When you see how much time you have left, You tend to get serious about the time you have now.
In fact Moses actually suggested something similar to this in one of the Psalms when he said: Teach us to number our days, that we may gain a heart of wisdom (Psalm 90:12).
There is something about putting a number to the actual weeks you will have with a kid or teenager that helps you be more wise about how you use those days and weeks.
So, does this mean you have to make every second count? Turn every minute into a teaching opportunity? Not at all. Two things that are both true at the same time: 1. Every week matters. 2. You don’t have to get it all done in a week.
All the weeks add up to do something collectively that is very powerful. This can actually take pressure off—realizing that you can’t get everything done in a day or week. All weeks are not even created equal. Some weeks will work better than others— some weeks are job security for my kid’s future counselor—but don’t panic— It’s not just time that matters. It’s TIME over TIME
You don’t have to make every second count, when you understand that what you do this week is connected to next week—and the next. You’re spending time with kids over a period of time.
“Because TIME over TIME is what enables you to make HISTORY together. Time/ Time = History
Have you ever considered how God used time?
Why didn’t God send Jesus as soon as Adam and Eve ate the fruit and sin and death entered the world? He could have resolved the issue then and there. But He waited. He used time. He spoke to a man named Abraham. Isaac. Jacob. 12 sons. He sent Moses to deliver a nation. He let a nation wander in the desert for decades. Have you ever thought about why?
It was as if God decided, “I can help you understand something with time that you could never really understand in a moment.”
There are aspects of God’s nature, secrets about life, that are so intricate they simply take time to understand. If a heavenly Father uses time to clarify and solidify certain values in our heart over time, then over time may be the best way to cultivate what matters in the hearts of our own children as well.
Think about it this way. Most kids don’t know that what you’re doing this week is going to be a formative part of their HISTORY. They are just kids. They only see NOW.
To them you just . . . Played legos. Read a story. Played basketball in the driveway. Saw a movie. Threw balls in the house when mom wasn’t home.
But you have the gift of years. You have a broader perspective. You see how yesterday, today, and tomorrow are connected. By being present in a kid’s life week after week in a variety of different ways you are actually making HISTORY.
There is a cumulative effect when you decide to show up and be present week after week in the life of a kid or teenager.
The problem is, you can’t always see the results. You can see the time, just not what it’s accomplishing. But there’s a reason you can’t see immediate results.

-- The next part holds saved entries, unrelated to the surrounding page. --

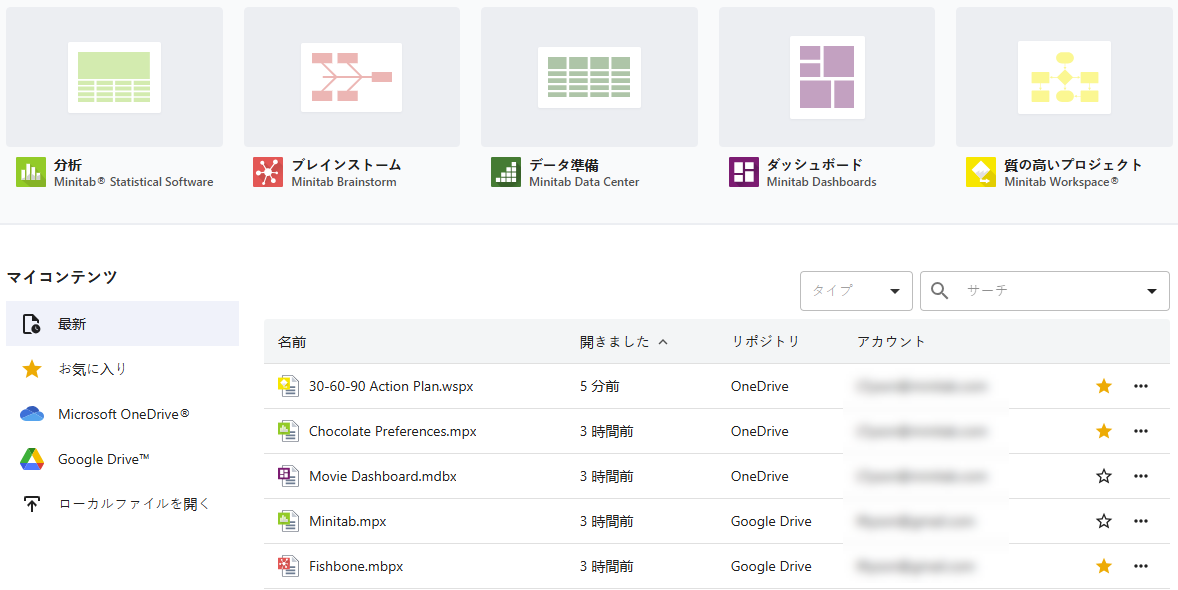Viewport: 1178px width, 590px height.
Task: Open the ellipsis menu for Minitab.mpx
Action: (1141, 521)
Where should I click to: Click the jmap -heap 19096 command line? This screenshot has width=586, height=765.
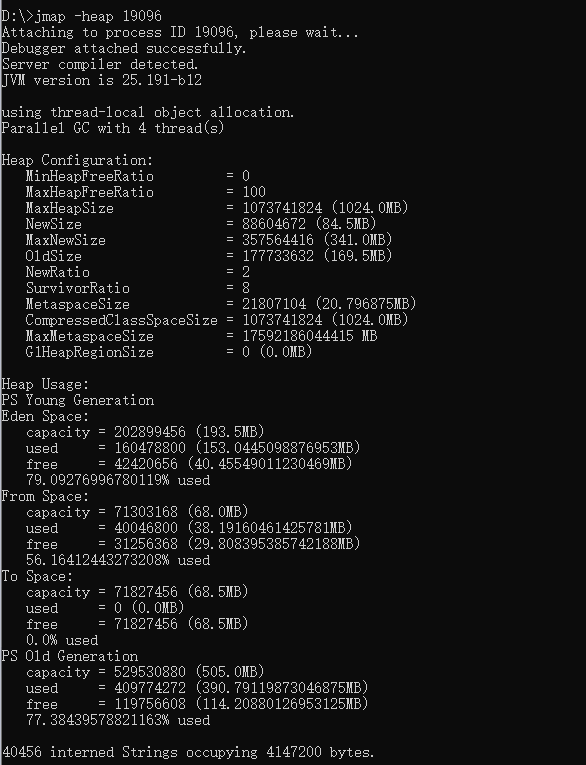pyautogui.click(x=81, y=16)
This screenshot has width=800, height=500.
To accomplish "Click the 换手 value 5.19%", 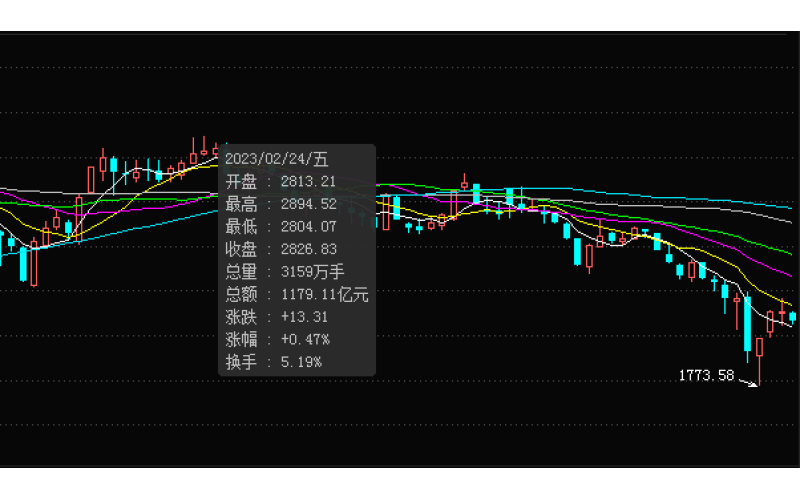I will pos(301,361).
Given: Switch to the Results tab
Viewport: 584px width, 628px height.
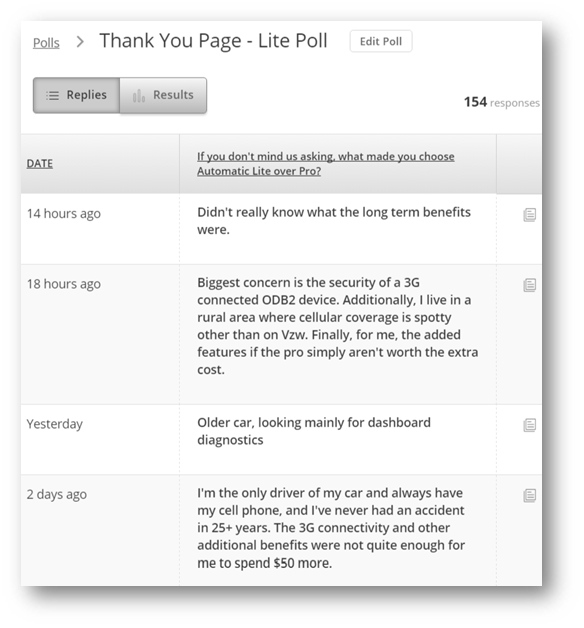Looking at the screenshot, I should click(x=163, y=95).
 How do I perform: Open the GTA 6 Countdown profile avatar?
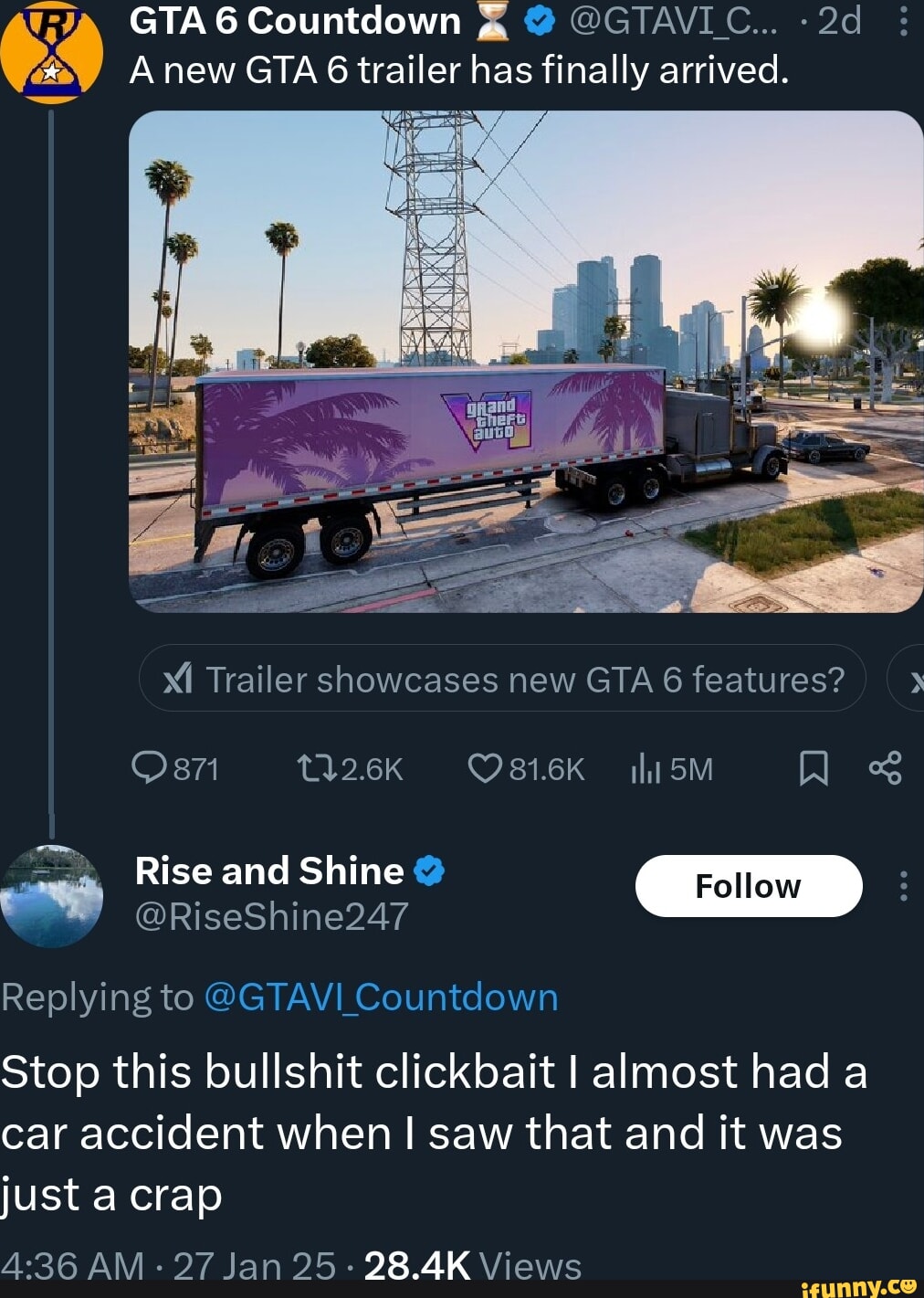tap(51, 52)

Choosing a salad over a burger and fries today won’t you make you look different in the mirror tonight or change what the scale says tonight. Theres a cumulative effect.
When it comes to kids and teenagers progress and results are even harder because character and spiritual health are hard to see.

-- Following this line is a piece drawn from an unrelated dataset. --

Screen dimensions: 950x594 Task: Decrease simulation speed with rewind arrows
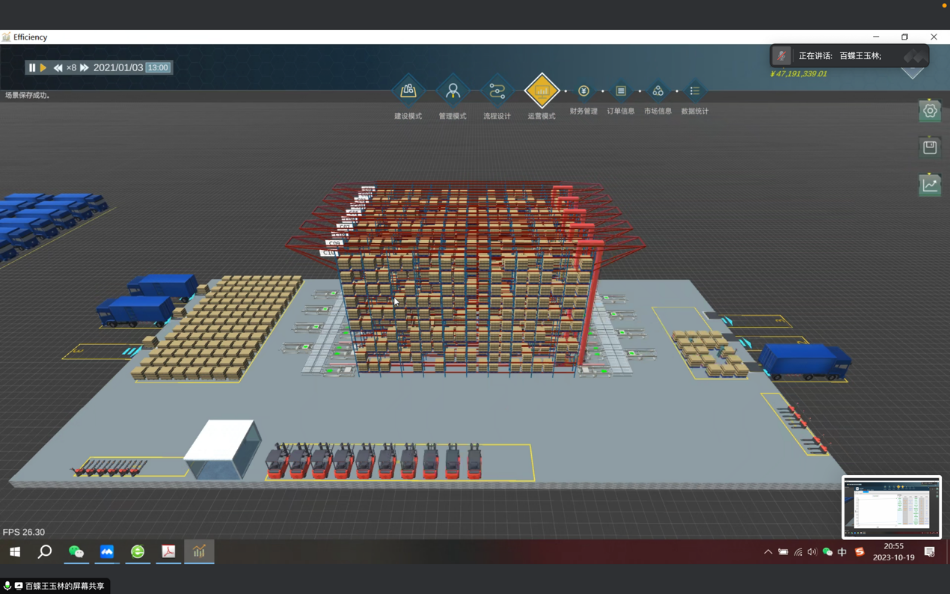[x=58, y=68]
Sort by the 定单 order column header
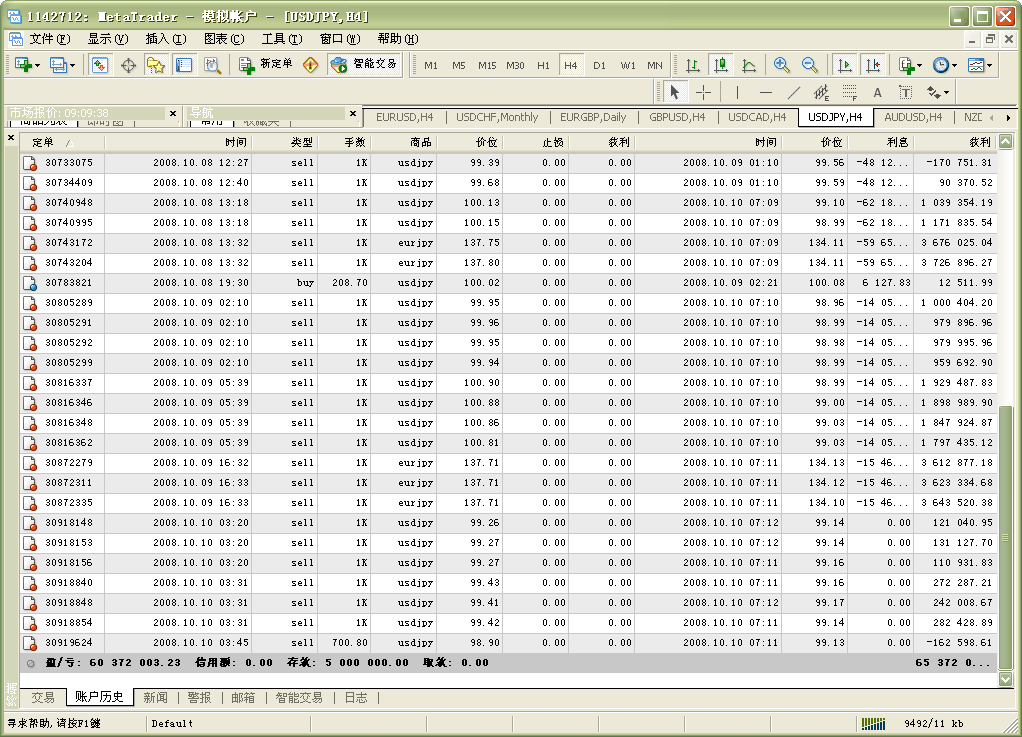 43,142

The best thing you can do is choose to keep investing in what you can’t see. To keep being present for what is not happening. To keep trusting that time over time will do what God has designed it to do.
Time is the first thing every kid needs. Time over time creates history. That’s why you keep showing up. Time/Time = History
Love/Time: Now the second thing every kid needs is love. This one might seem a bit obvious. But let’s face it. LOVE is just LOVE. It’s a secondhand emotion—until you put it over TIME. Then it does something amazing. LOVE over TIME accomplishes something so powerful, we often miss it.
In Matthew 22 we see this brought front and center… “Teacher, which is the greatest commandment in the Law?” Matthew 22:36
Jesus replied: “‘Love the Lord your God with all your heart and with all your soul and with all your
4 mind.’ This is the first and greatest commandment. Matthew 22:37-38
And the second is like it: ‘Love your neighbor as yourself.’ Matthew 22:39
Simply put: Love Matters — Loving God matters. Loving yourself matters. Loving people matters. Actually, the Great Commandment makes several points at once about love.
You can’t love God without loving others and yourself. You can’t love others without loving God and yourself. And you can’t love yourself without love God and others.
And in your mind if you are getting opinionated about an overemphasis on LOVE, remember who said it. Just be careful you don’t minimize what Jesus maximized… especially in a kid’s life.
LOVE over TIME happens to be the best strategy to help kids know they matter. When you love them consistently. When you show up in their lives week after week to demonstrate to them that they are a priority to you. When you love them faithfully in spite of their behavior or their performance. LOVE over TIME does something amazing. Love over TIME is the best way to give a child WORTH. Love/Time = Worth
Here’s a point to consider. Kids need to learn to love themselves while they’re kids.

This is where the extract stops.